> [Task description] When the line containing "For every named" is found in the data below, copy it and each line after it through the line containing "언어 지원 서비스 (110, 2414)", exactly and with no others.

> [Listed records]
• • •

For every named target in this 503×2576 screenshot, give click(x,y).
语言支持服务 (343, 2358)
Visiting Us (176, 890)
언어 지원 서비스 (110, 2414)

• • •

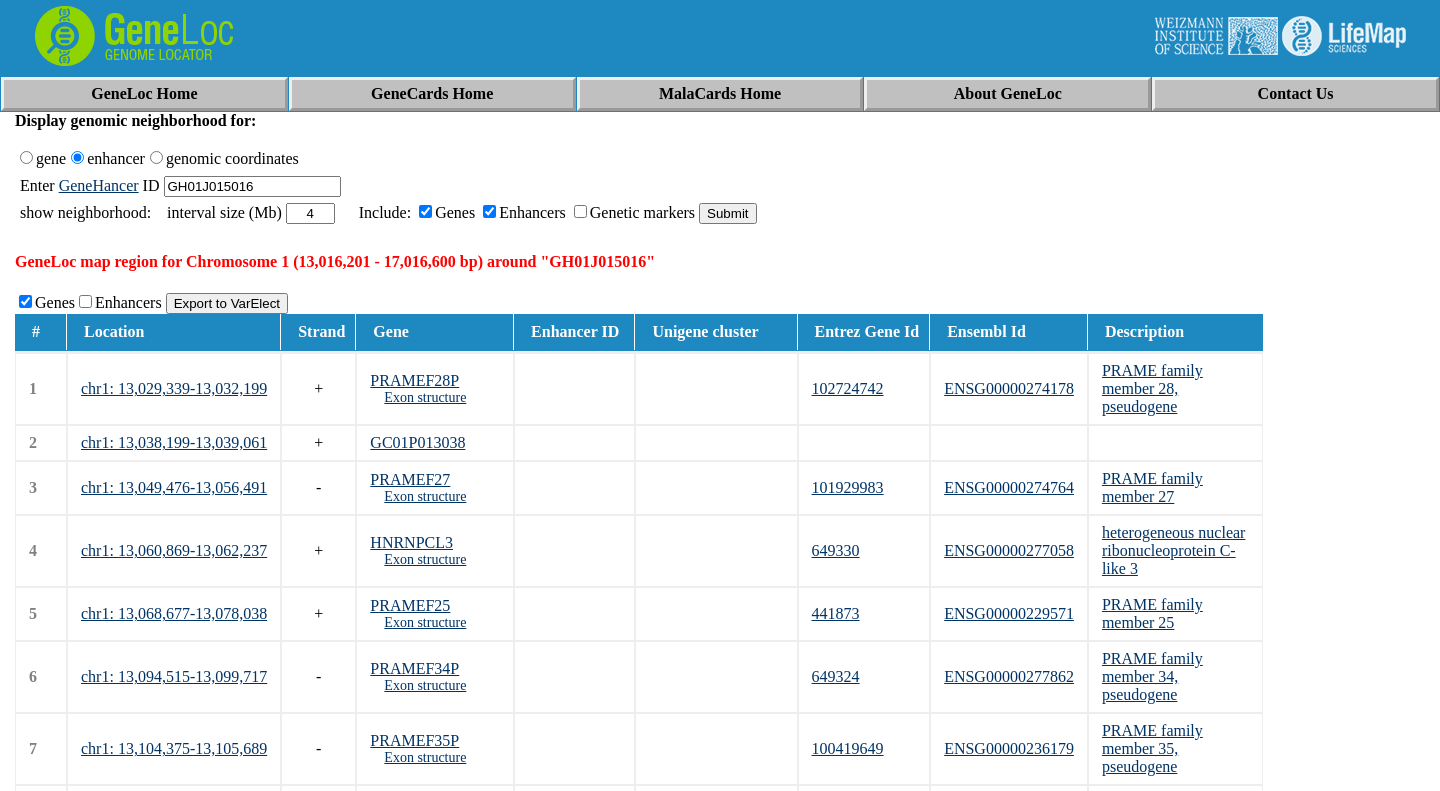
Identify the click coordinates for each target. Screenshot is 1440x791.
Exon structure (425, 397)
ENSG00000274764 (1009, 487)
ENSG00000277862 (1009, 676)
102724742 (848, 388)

• • •

> [Answer to the exercise]
For every named target in this 503×2576 screenshot, give click(x,y).
语言支持服务 (343, 2358)
Visiting Us (176, 890)
언어 지원 서비스 (110, 2414)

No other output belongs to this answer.